GPU Architecture Reference

H100 (Hopper) - Primary Target

SpecValueOptimization Impact
SMs132Grid sizing: aim for multiples of 132
Threads/SM2048Max 16 blocks of 128 threads per SM
Shared Memory192 KB/SMLarge tiles possible
L2 Cache50 MBReuse across blocks
Memory BW3.35 TB/sCoalesced access critical
Warp Size32All reductions use warp shuffles

Quick Comparison (H100 vs A100 vs T4)

SpecH100A100T4
SMs13210840
Memory BW3.35 TB/s2.0 TB/s320 GB/s
Shared Mem/SM192 KB164 KB64 KB
BF16 SupportYesYesNo (FP16 only)
Compute Capsm_90sm_80sm_75
See detailed guides: H100 | A100 | T4

Core Kernel Patterns

Vectorized Memory Access (Critical for Performance)

BFloat16 vectorization using
__nv_bfloat162
:
cuda
// Load 2 bfloat16 elements at once (32-bit load)
const __nv_bfloat162* vec_input = reinterpret_cast<const __nv_bfloat162*>(row_input);

#pragma unroll 4
for (int i = tid; i < vec_hidden; i += stride) {
    __nv_bfloat162 v = vec_input[i];
    float v0 = __bfloat162float(v.x);
    float v1 = __bfloat162float(v.y);
    sum_sq += v0 * v0 + v1 * v1;
}
FP16 vectorization using
__half2
:
cuda
const __half2* vec_input = reinterpret_cast<const __half2*>(row_input);
__half2 v = vec_input[i];
float v0 = __half2float(v.x);
float v1 = __half2float(v.y);
FP32 vectorization using
float4
:
cuda
const float4* vec_input = reinterpret_cast<const float4*>(row_input);
float4 v = vec_input[i];
sum_sq += v.x * v.x + v.y * v.y + v.z * v.z + v.w * v.w;

Warp Shuffle Reductions

cuda
template <typename T>
__device__ __forceinline__ T warp_reduce_sum(T val) {
    #pragma unroll
    for (int offset = 16; offset > 0; offset >>= 1) {
        val += __shfl_xor_sync(0xffffffff, val, offset);
    }
    return val;
}

Block Sizes for Attention

  • BLOCK_SIZE_M = 128
    ,
    BLOCK_SIZE_N = 64
    ,
    BLOCK_SIZE_K = 64
  • NUM_WARPS = 8

Thread Configuration

For element-wise ops (RoPE, GEGLU):
cuda
constexpr int BLOCK_SIZE = 256;
int num_blocks = (total_elements + BLOCK_SIZE - 1) / BLOCK_SIZE;
For reduction ops (LayerNorm, RMSNorm) with vectorization:
cuda
// Divide by 2 for bf16/fp16 vectorized access
int threads = min(hidden_size / 2, MAX_THREADS);
threads = max(threads, WARP_SIZE);
threads = (threads + 32 - 1) / 32 * 32;  // Round to warp boundary

Supported Data Types

All kernels support three precision modes:
  • __half
    (FP16) - Default for inference
  • __nv_bfloat16
    (BF16) - Preferred for training
  • float
    (FP32) - Reference/debugging

Building Kernels

With Nix (Recommended)

Stored entries:
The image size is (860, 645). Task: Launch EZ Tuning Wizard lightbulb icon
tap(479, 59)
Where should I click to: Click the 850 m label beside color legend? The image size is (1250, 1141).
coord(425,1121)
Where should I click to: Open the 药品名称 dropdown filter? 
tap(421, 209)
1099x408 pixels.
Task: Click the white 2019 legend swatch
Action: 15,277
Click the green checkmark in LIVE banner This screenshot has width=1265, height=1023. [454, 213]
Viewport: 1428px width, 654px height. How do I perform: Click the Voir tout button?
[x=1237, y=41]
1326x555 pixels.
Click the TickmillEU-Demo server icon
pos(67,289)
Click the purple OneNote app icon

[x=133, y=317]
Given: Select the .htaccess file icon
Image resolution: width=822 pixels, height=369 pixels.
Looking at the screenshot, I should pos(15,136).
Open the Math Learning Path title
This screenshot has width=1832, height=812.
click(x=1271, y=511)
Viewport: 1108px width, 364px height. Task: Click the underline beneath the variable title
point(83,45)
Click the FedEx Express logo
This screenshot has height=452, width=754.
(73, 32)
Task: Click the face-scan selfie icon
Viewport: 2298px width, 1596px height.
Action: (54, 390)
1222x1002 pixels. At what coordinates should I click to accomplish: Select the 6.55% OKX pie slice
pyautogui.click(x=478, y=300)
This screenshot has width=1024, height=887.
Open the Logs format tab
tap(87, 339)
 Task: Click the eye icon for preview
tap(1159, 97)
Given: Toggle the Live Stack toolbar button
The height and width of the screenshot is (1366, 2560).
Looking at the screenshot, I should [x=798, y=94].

● Problem description: Translate the sentence "All kernels support three precision modes" from the GPU architecture reference into Spanish. The entries are separate material and have no connection to the GPU architecture reference.

● Solved exercise: Todos los kernels admiten tres modos de precisión.